But if Californians agree that those ambitions are worthwhile—excellence in education and research—they have a funny way of showing it.  Older generations in particular—the very people who attended UC for free or close to it—have consistently opposed creating a tax system that would allocate sufficient funding to UC for the institution to perform its mission for subsequent generations.  Having climbed up a ladder constructed by others to a position of success or at least security, those generations are now breaking off the rungs to prevent younger Californians making the same ascent.
If the state has done a poor job of making college affordable, that is to a large degree because voters have rejected one effort after another to raise the serious kind of revenue necessary to keeping UC truly public—that is, an institution supported by the collective for the good of the state’s youth.
Voters have not hesitated to discipline legislators and Governors who have argued for the need to reinvest in our public sphere, and voters have conditioned politicians in the state to steer clear of reforming the tax system or our political structure, moves which are seen as assaults on the surplus wealth of the upper-middle classes and the affluent—the people who, having benefited from a vibrant public sphere in their youths, are now content to trash and de-fund the same sphere.
UC could certainly manage its resources more wisely.  The past years have seen the unseemly bloating of an administrative class, the primary purpose of which often seems to shoot their institution in the foot by granting themselves outrageous bonuses and pay raises at the same time that they raise tuition for students and request more funds from the state. 
The basic immorality and strategic stupidity of the market approach adopted by UC’s administration should not obscure the fact that cutting administrative salaries would not make up for the systematic shortfall in public funding the system has experienced over the years. 
Voters support Jerry Brown’s arguments about the University of California because those are arguments that let them and the Governor—long a foe of public higher education, in stark contrast to his father—off the hook for their serial irresponsibility and their failure to maintain the system of higher education that is in their trust. 
But many of those voters might support Brown because it has been so long since they have been presented with any alternatives to the smaller, crueler state that they live in today.  It has been a long time since the state experienced a political movement in favour of creating a more communitarian California, one in which citizens realize that as a matter of moral fact as well as of practicality, they have a responsibility to one another and to future generations. 
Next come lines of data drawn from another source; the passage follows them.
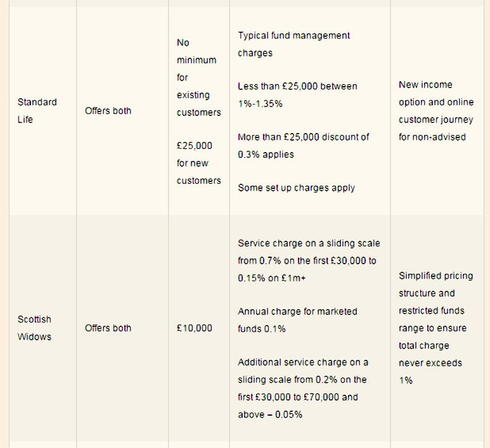Viewport: 490px width, 448px height.
Task: Click '1%-1.35%' charge range text
Action: point(260,104)
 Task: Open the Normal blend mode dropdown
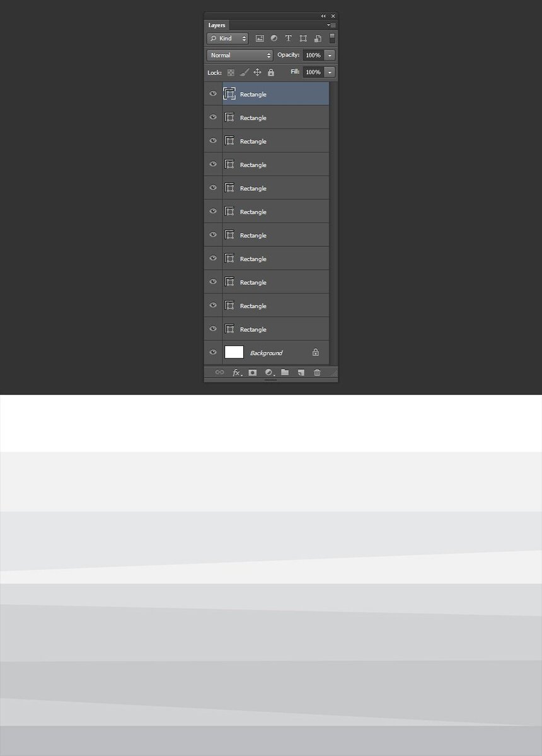[x=239, y=55]
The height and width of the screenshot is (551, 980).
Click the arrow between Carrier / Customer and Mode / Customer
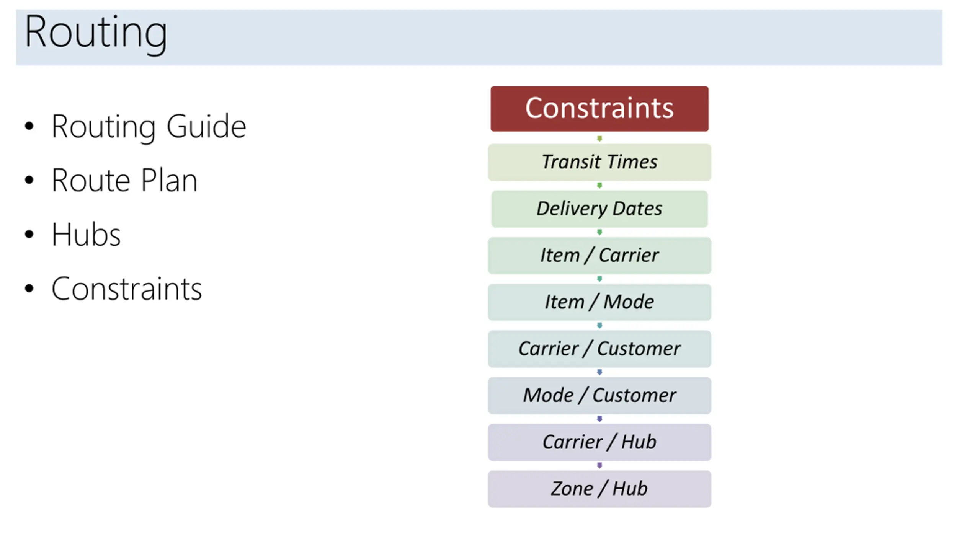599,372
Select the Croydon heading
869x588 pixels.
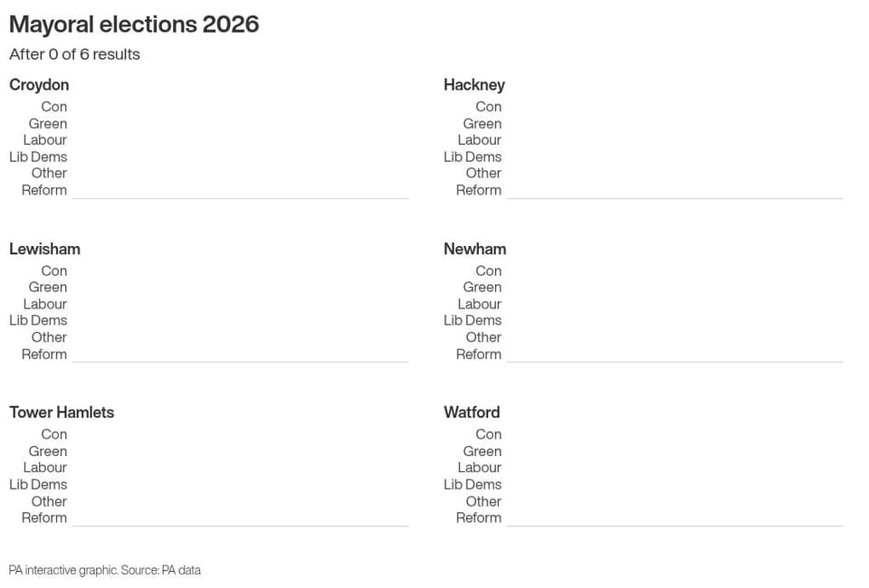pyautogui.click(x=39, y=85)
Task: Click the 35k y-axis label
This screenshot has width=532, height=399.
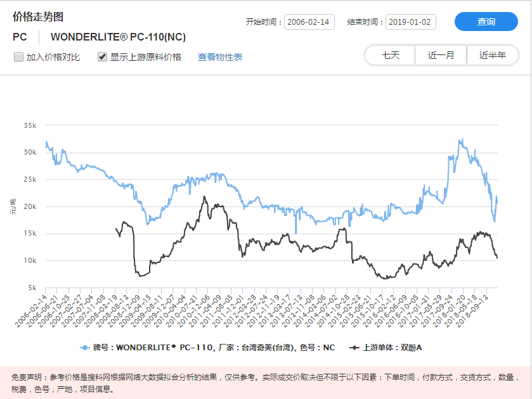Action: click(x=30, y=125)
It has been a long time since the state’s leadership expressed confidence in the ability of the state government—the legislature, the executive, and the voters who exercise outsized power through the state’s initiative process—to play an active, respectful role in the lives of citizens, promoting the kinds of institutions and investments that have the potential to lead to equality and justice in California.  I see no such movements or leaders on the horizon, but students, staff, and faculty at California’s universities should be thinking about how to work with those other communities who suffer from the absence of equality and justice, and to forge such a movement, to reclaim the state’s public sphere. 

Wednesday, February 11, 2015

California's Students Condemn Jerry Brown's Approach to Higher-Ed

It has taken nearly five years since Jerry Brown launched his bid for his third term as Governor in 2010, but California’s students have at last identified California’s prevaricating, irresponsible executive as one of the primary stumbling blocks to the recovery of higher education in the Golden State.  The Daily Cal reported that on Sunday, “the University of California Student Association unanimously voted to pass a resolution expressing no confidence in Gov. Jerry Brown”.

According to the Daily Cal, the resolution “notes that over the last 24 years, state funding per student of the university has declined, despite inflation.  It also observes that Brown line-item vetoed $100 million toward improving infrastructure of California state schools and the UC system and that Brown supports expediting some degree programs and increasing online education”.

In addition to condemning Brown’s efforts to instrumentalise and cheapen California’s higher education system, the students might have noted Brown’s serial refusal to use the powers at his disposal to address the political and structural conditions that are driving UC towards privatization and inaccessibility. 

Like his Tea Party colleagues in Sacramento, with whom he coasted to victory in 2010, Jerry Brown regards budgeting as an ends rather than a means.  A balanced budget with minimal political risk is more important to the Governor than using that budget to improve the lives of the Californians he ostensibly serves.

Like his Tea Party colleagues in Sacramento, with whom he often has an easier relationship than with progressive Democrats, Jerry Brown took a tax pledge, tying his hands and passing the buck to voters who might have thought they elected the Governor to, well, govern.  Unlike the Tea Party cadres, who take their commands from Grover Norquist and the ghost of Howard Jarvis (two sociopathic anti-tax advocates), Brown’s half-witted pledge was self-imposed, and representative of the moral expediency with which he maneuvers around Sacramento.

 Of course, neither UC students nor the public at large, all of whom benefit from a healthy and well-funded public university system, should be surprised by Brown’s contempt for the University of California.  Like Ronald Reagan—the hero of the Tea Party, which dominates California’s politics from the minority because of undemocratic supermajority rules—Jerry Brown was extremely hostile to UC in his first two terms as Governor, leading university leadership to see little difference between the arch-Conservative and the man who likes to paint himself as a visionary progressive.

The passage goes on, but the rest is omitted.